Todo, obviamente, dentro de la continuidad indiscutida de la más rigurosa ideología nacional española. Pero la ideología del anticatalanismo radical, basada en la negación de las evidencias más elementales de la filología y de la historia, va más allá de una simple afirmación populista y política: es la expresión de formas de pensar y de actuar incompatibles con un uso ordenado de la razón, incompatibles con lo que Europa definió como modernidad. Es legítimo y explicable que gran parte o la mayor parte de los valencianos no se sienten catalanes ni lo quieran ser: la historia es la que es, y del siglo XV o XVI hasta ahora han pasado quinientos años y muchas cosas, entre ellas la larga incomunicación entre el antiguo Principado y el antiguo Reino. Pero no es legítimo (racionalmente) el uso constante de instrumentos prerracionales para dar curso a un anticatalanismo que a menudo aparece como ideología aglutinadora de posiciones muy diversas. El recelo anticatalán ha sido, y todavía es, un componente invariable del sustrato más profundo del españolismo militante (castellano-españolismo, en realidad), y el anticatalanismo valenciano es -con componentes y orígenes específicos- una expresión de esta ideología: la que determina el pensamiento político y las actitudes culturales de gran parte de la derecha valenciana, incluso, o sobre todo, cuando se presenta como apasionadamente regionalista. Y que condiciona también las actitudes de gran parte de la izquierda mayoritaria.

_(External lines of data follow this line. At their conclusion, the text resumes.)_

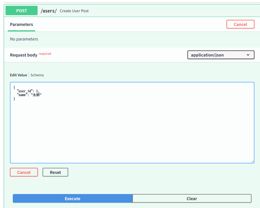The width and height of the screenshot is (260, 208).
Task: Cancel request body edits with lower Cancel button
Action: (24, 172)
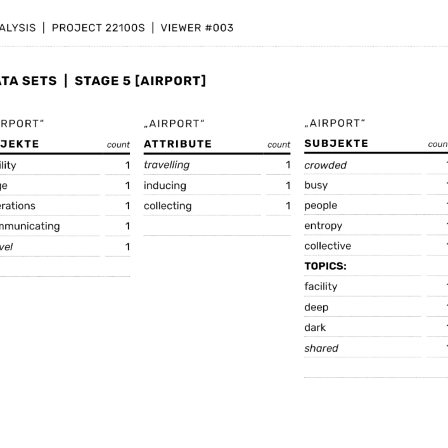Screen dimensions: 448x448
Task: Select the 'collective' subject row
Action: [328, 246]
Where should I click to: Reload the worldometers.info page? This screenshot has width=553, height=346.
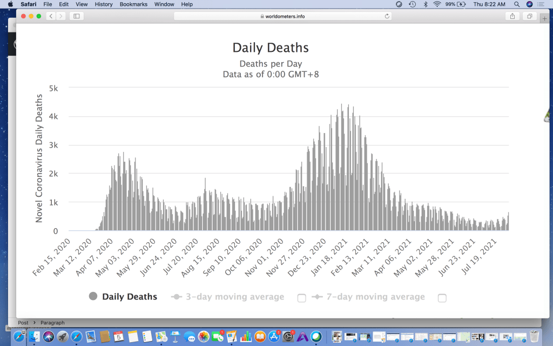(387, 16)
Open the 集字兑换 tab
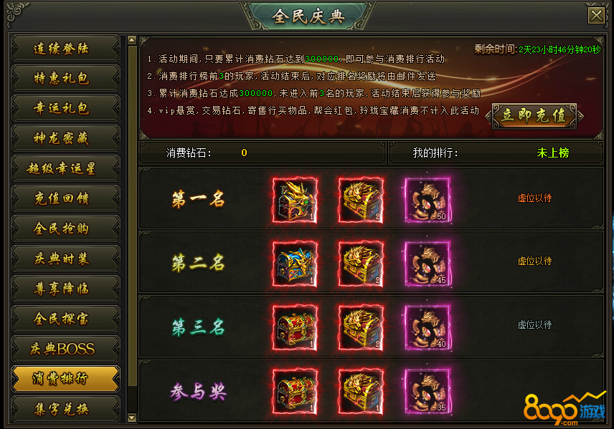 point(65,409)
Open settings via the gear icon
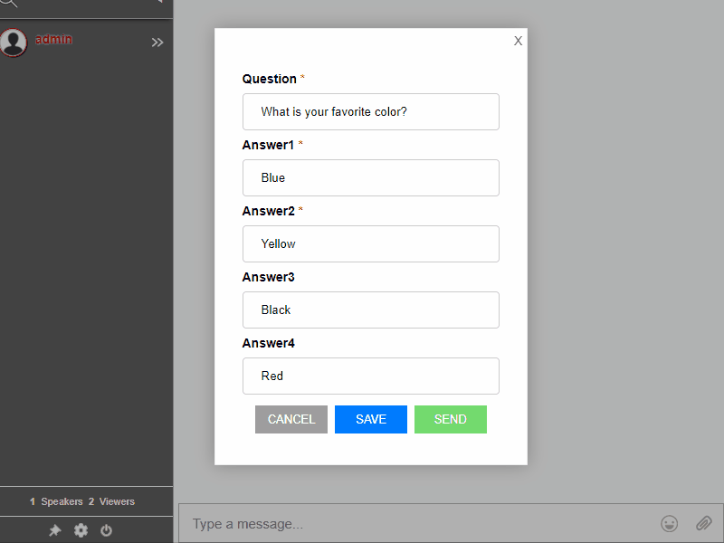Screen dimensions: 724x543 coord(81,530)
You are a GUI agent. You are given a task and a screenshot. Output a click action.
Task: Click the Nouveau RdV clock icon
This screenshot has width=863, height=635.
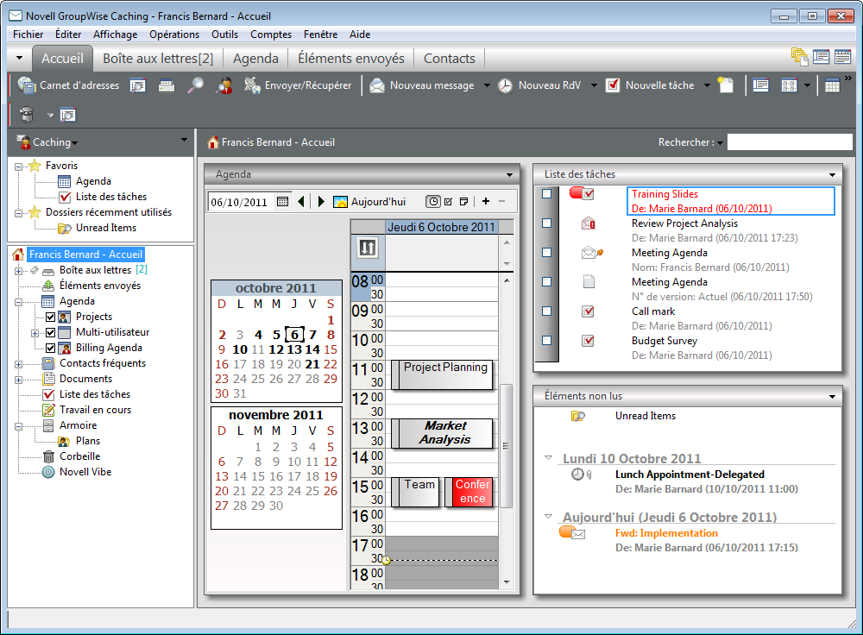(505, 85)
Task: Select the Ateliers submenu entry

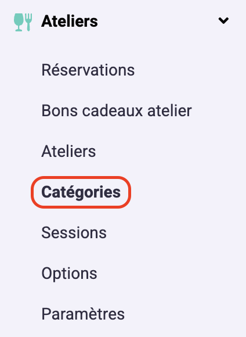Action: click(68, 151)
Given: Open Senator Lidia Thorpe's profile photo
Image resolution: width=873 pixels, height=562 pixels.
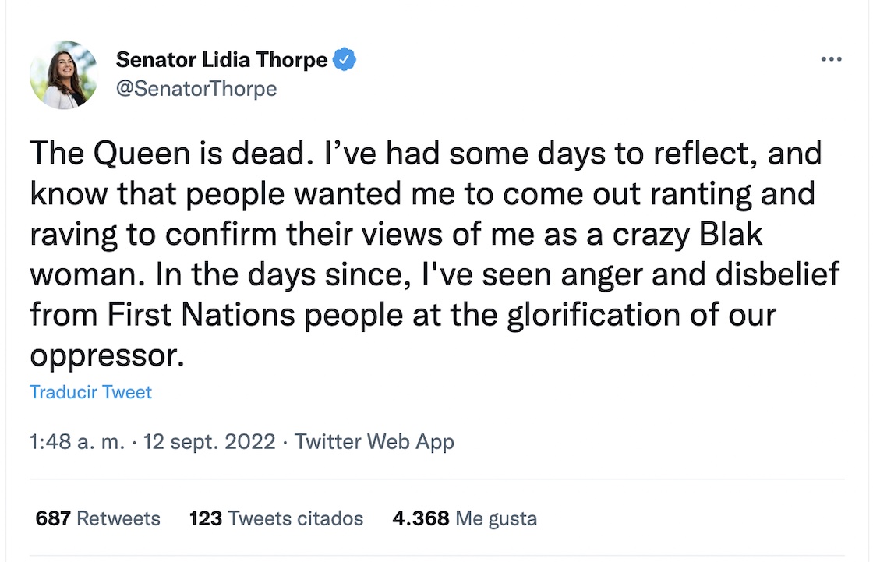Looking at the screenshot, I should (64, 75).
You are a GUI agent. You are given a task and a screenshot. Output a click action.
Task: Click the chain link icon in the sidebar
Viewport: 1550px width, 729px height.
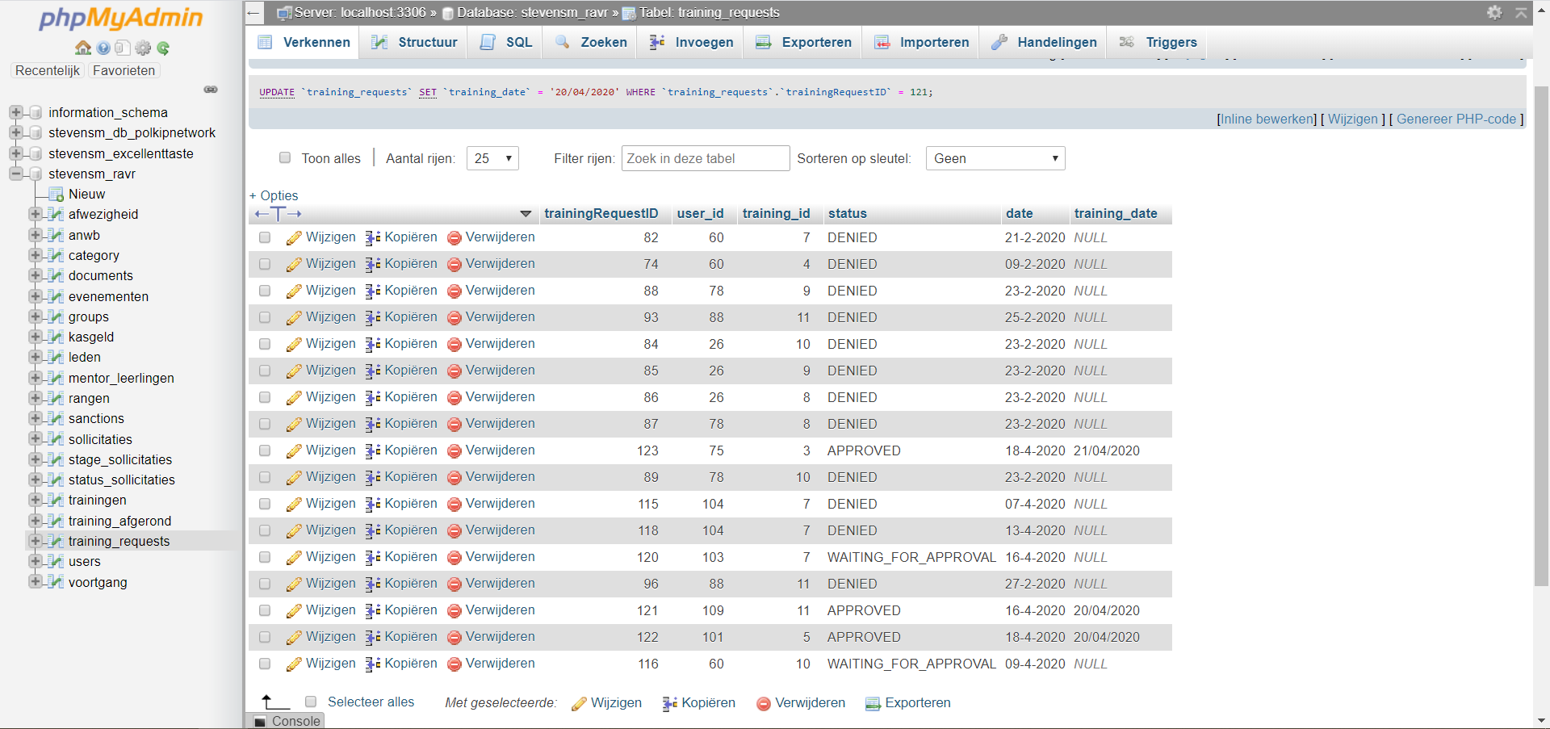coord(211,90)
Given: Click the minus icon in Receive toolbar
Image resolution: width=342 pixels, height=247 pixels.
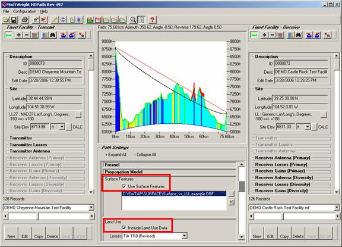Looking at the screenshot, I should click(272, 35).
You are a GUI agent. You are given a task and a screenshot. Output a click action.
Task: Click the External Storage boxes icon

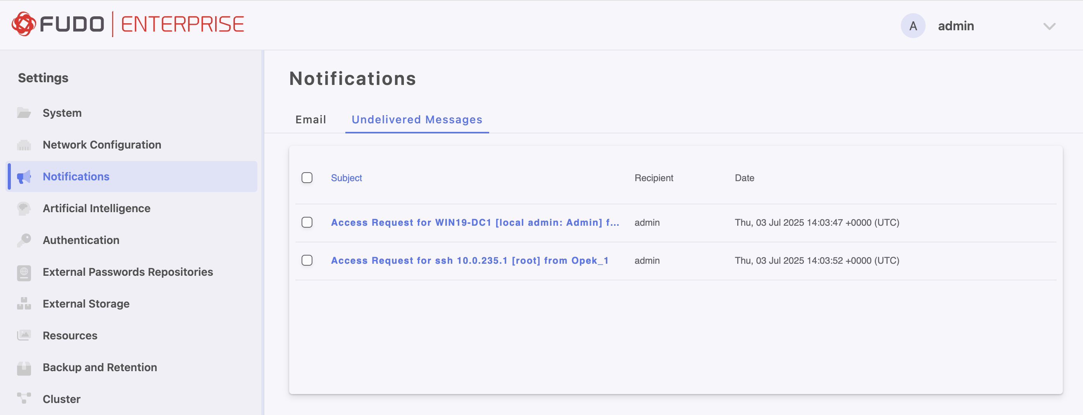pos(24,304)
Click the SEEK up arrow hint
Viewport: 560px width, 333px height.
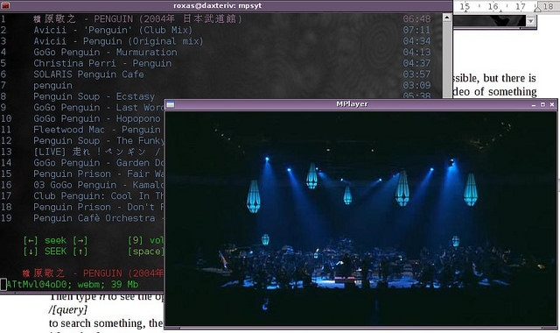coord(81,252)

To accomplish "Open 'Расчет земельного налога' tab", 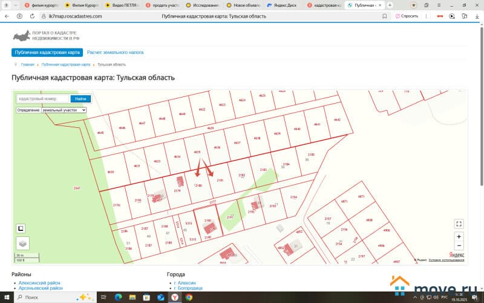I will (x=115, y=52).
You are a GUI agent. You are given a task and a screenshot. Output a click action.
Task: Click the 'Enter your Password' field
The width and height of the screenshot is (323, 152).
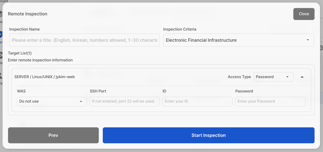(270, 102)
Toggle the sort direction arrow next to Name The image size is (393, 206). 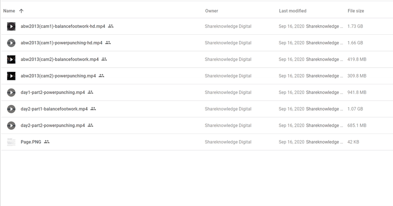pyautogui.click(x=21, y=11)
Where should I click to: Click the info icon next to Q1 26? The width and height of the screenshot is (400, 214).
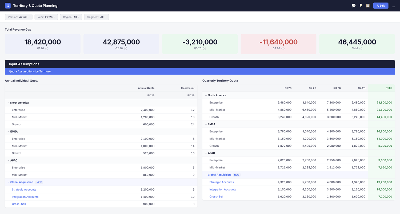tap(47, 48)
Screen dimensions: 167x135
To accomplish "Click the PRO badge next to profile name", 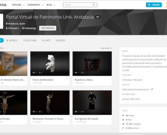I will click(x=98, y=17).
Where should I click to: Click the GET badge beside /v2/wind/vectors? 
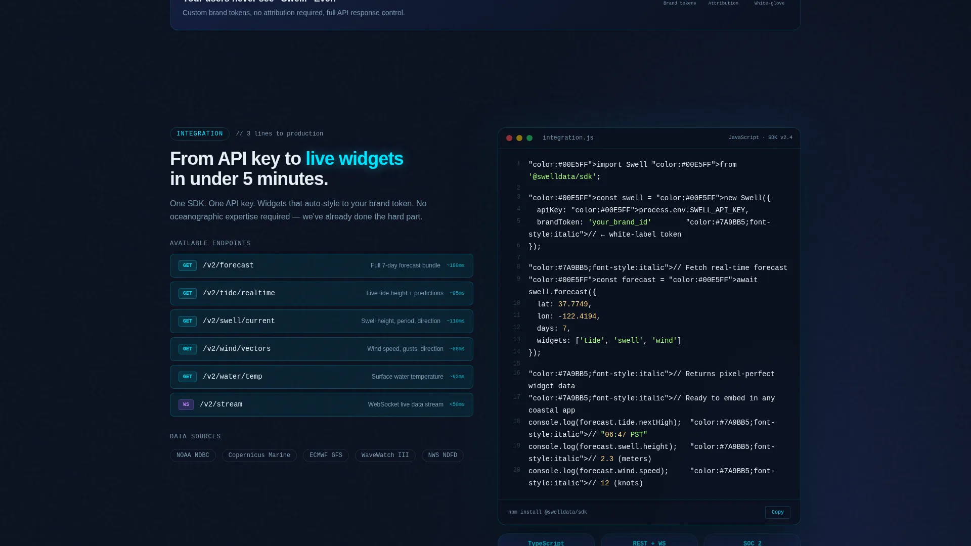[188, 349]
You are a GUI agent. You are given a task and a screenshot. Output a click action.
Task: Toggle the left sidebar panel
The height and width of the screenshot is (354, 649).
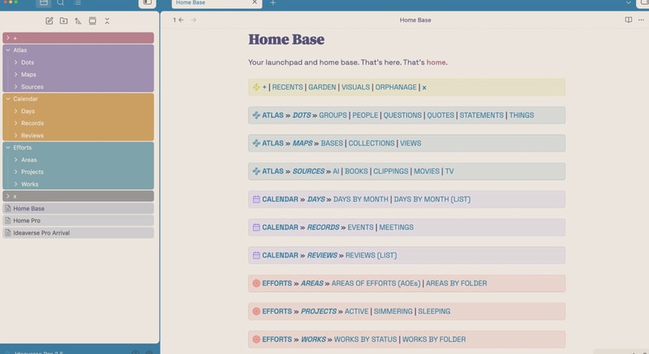[x=147, y=3]
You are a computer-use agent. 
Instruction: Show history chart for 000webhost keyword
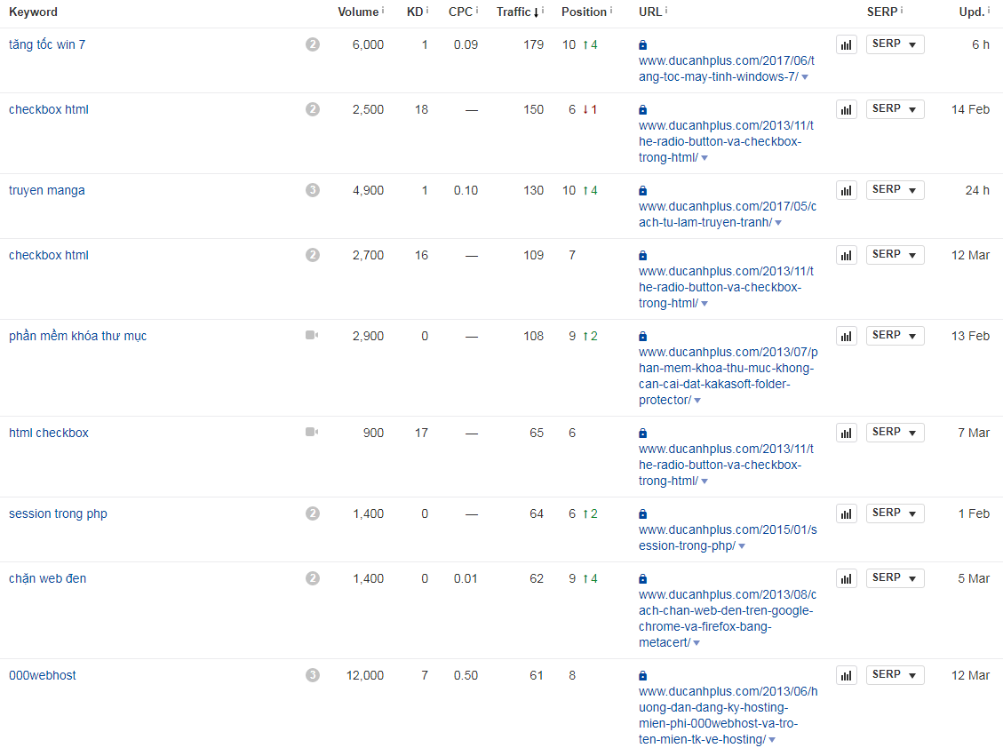point(846,675)
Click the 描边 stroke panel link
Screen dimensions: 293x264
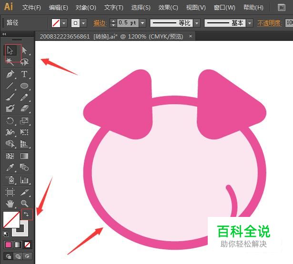[100, 23]
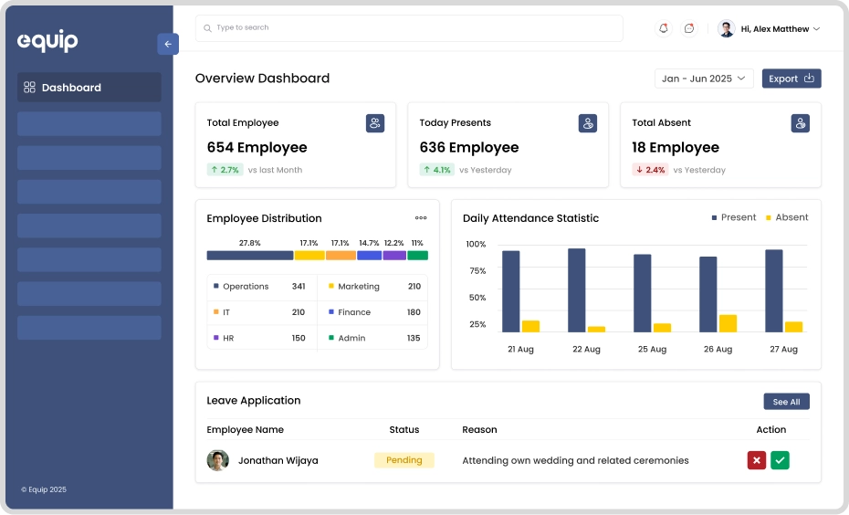Collapse sidebar with the back arrow button

[168, 44]
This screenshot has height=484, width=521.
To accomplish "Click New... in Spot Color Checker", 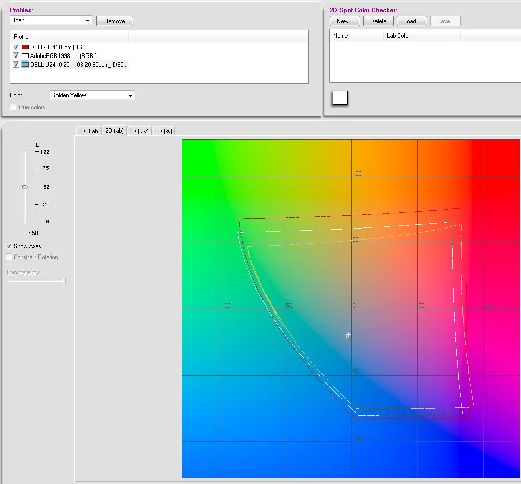I will point(344,21).
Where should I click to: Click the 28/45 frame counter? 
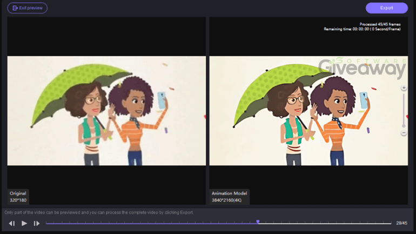pos(401,223)

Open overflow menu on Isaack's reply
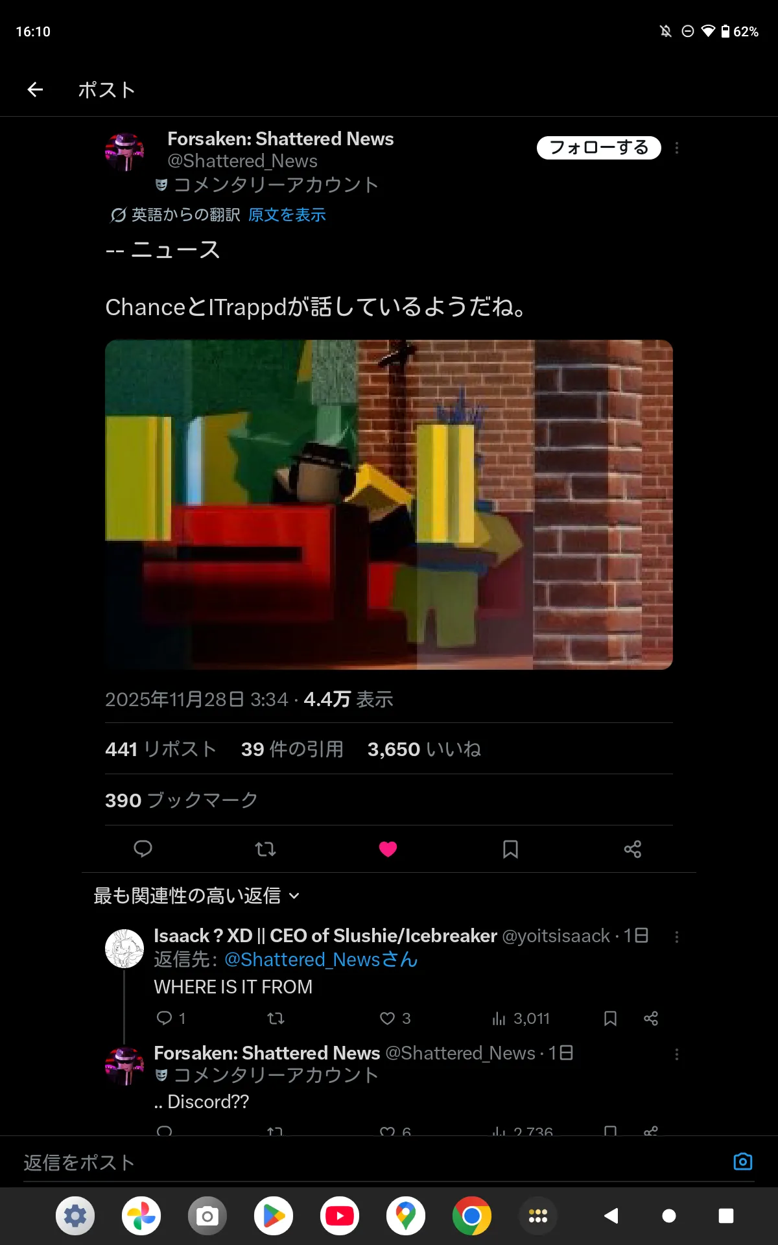(677, 937)
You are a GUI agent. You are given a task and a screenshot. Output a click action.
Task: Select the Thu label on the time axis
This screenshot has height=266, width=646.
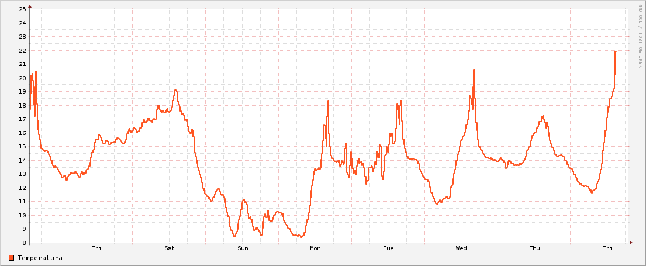534,248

Pero el “conflicto valenciano” no es únicamente un enfrentamiento de identidades o definiciones: es también un conflicto de actitudes básicas ante la vida social, de la cultura y del mundo mismo de las ideas. De estas actitudes, una es homologable con lo que entendemos como los estándares civiles europeos, y la otra no. Una se corresponde, por así decirlo, con el modelo holandés, la otra con el modelo serbobosnio. Y en cuanto al futuro previsible, no estoy del todo seguro de que el modelo holandés -el que está hecho de civismo, racionalidad y tolerancia- sea el que adoptará globalmente la sociedad valenciana. Sobre todo, visto el ejemplo que dan sus dirigentes, empezando por los políticos. En cualquier caso, las naciones (definidas de una manera o de otra, con unos referentes de identidad u otros) son el hábitat propio de las sociedades modernas dentro de un hábitat universal compartido, o más exactamente son la forma moderna de habitar el mundo, y eso es ineludible. Al menos, hasta que no se invente otra forma de “estar en el mundo”, sustitutoria de ésta e igualmente universal. Pero no veo ninguna señal de que esté próxima la aparición de ámbitos de identidad equivalentes y sustitutos de los que ahora son percibidos como nacionales: complementarios sí, pero sustitutos y equivalentes, no. Otra cosa es que todos nos encontremos, o no nos encontremos, cómodos, repuestos y pacíficos, en la nación o el trozo de nación que nos ha tocado. Y que nuestro mapa, frontera y Estado, sean un espacio estable o inestable, hecho o a medio hacer, tranquilo o conflictivo. Supongo que son más felices los que tienen la nación asegurada y en paz -aunque sólo sea porque tienen un problema menos-, pero quizá a nosotros (a muchos de nosotros, valencianos) no nos ha tocado esa felicidad. O no hemos sabido encontrar una vía propia y practicable entre los caminos confusos de la historia. Nos queda el deber, o la pasión, de seguir buscándola.